There’s something else that happens to Jacob there on the shore of the Jabbok River, something else that has to happen before he can be blessed. In verse 25, we’re told that the man (God) saw he couldn’t overpower Jacob (which really means Jacob wasn’t going to surrender, wasn’t going to give up), so he wrenched Jacob’s hip. Wait a minute—did God cheat in the wrestling match? Or did God give Jacob a gift, something that would define him (and those who came after him) for the rest of his life? For every moment after this, Jacob would not walk tall and proud on his own. Every time he took a step, he would remember this night, and he would remember that he’s not supposed to do it all on his own. In the wrestling match, in the wrenching of his hip, God got Jacob’s attention and called him back to himself. You could say that on this night by the river, Jacob was broken. But he was broken for good.


And that’s why God gives him a new name. He will no longer be known as Heel Grabber. No one is to call him Deceiver any longer. Jacob will now be known as Israel. God says Jacob is given this name because “you have struggled with God and with humans and have overcome” (32:28). A lot of your Bibles will have a footnote indicating that the name “Israel” means “he struggles with God,” but the more literal translation of the name is simply, “God fights” (Ross 191). Jacob has spent his life trying to grab God’s blessing and win fights in his own strength. His new name would remind him every day that he could not win and could not be blessed by God unless he let God fight for him.
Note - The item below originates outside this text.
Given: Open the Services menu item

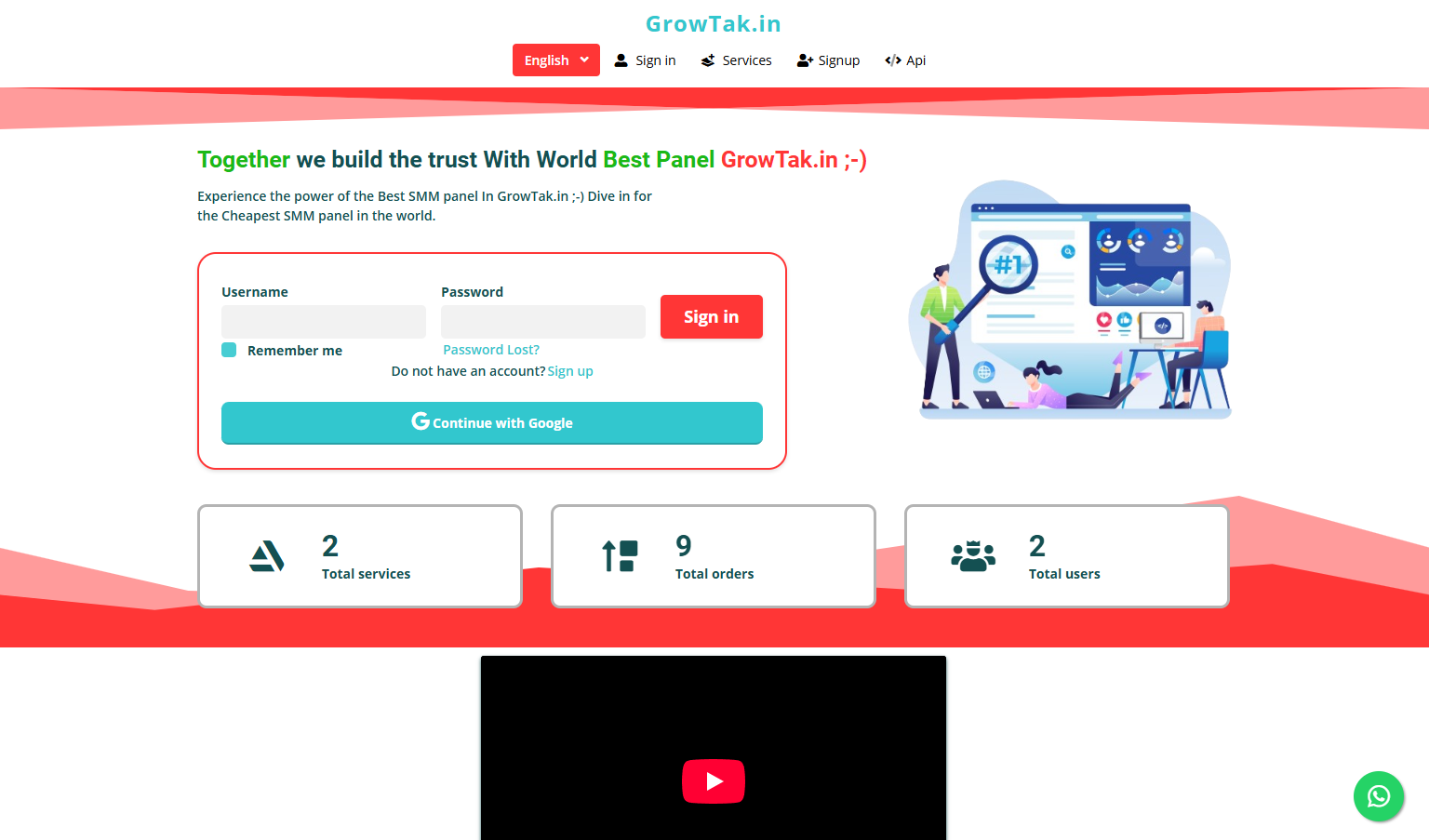Looking at the screenshot, I should pyautogui.click(x=746, y=60).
The whole nation that eventually would emerge out of his family would claim this name as well; in fact, the new nation that was set up as a homeland for the Jewish people in 1948 claims that name still. Israel—God fights. And so the people are forever reminded that they will not be blessed unless they let God fight for them. It make me think of what the prophet Zechariah said to King Zerubbabel: “‘Not by might nor by power, but by my Spirit,’ says the Lord Almighty” (Zechariah 4:6). Israel: God will fight for you.


This is the nation Jesus was born into. This is his people. A wounded people, marked by God, who had to learn (very often the hard way) that the only way they could win anything is if they let God fight for them. We often have to learn that same lesson the hard way as well. Jesus was born into a world that desperately needed the peace that only he can bring, and yet over and over again the good, solid religious people he encountered resisted and rejected his message. They thought they could do it themselves. If they followed the law, if they did all the right things, if they lived up to their own impossible standards and forced everyone else to do the same, then they would be good with God. And then Jesus came, born in a manger in a backwater town that no one thought much of. He grew up in poverty in a town that wasn’t even included on first century maps. And then he did the unthinkable. The Prince of Peace was supposed to secure that peace by kicking out the Romans and taking over the throne in Jerusalem. But Jesus’ throne did not look anything like what people expected. Jesus’ throne was a cross. Jesus, God incarnate, lived out the promise of his people Israel. He fought for the salvation of his people by giving his life on the cross. What the people—what you and I—could not do on our own, Jesus did for us.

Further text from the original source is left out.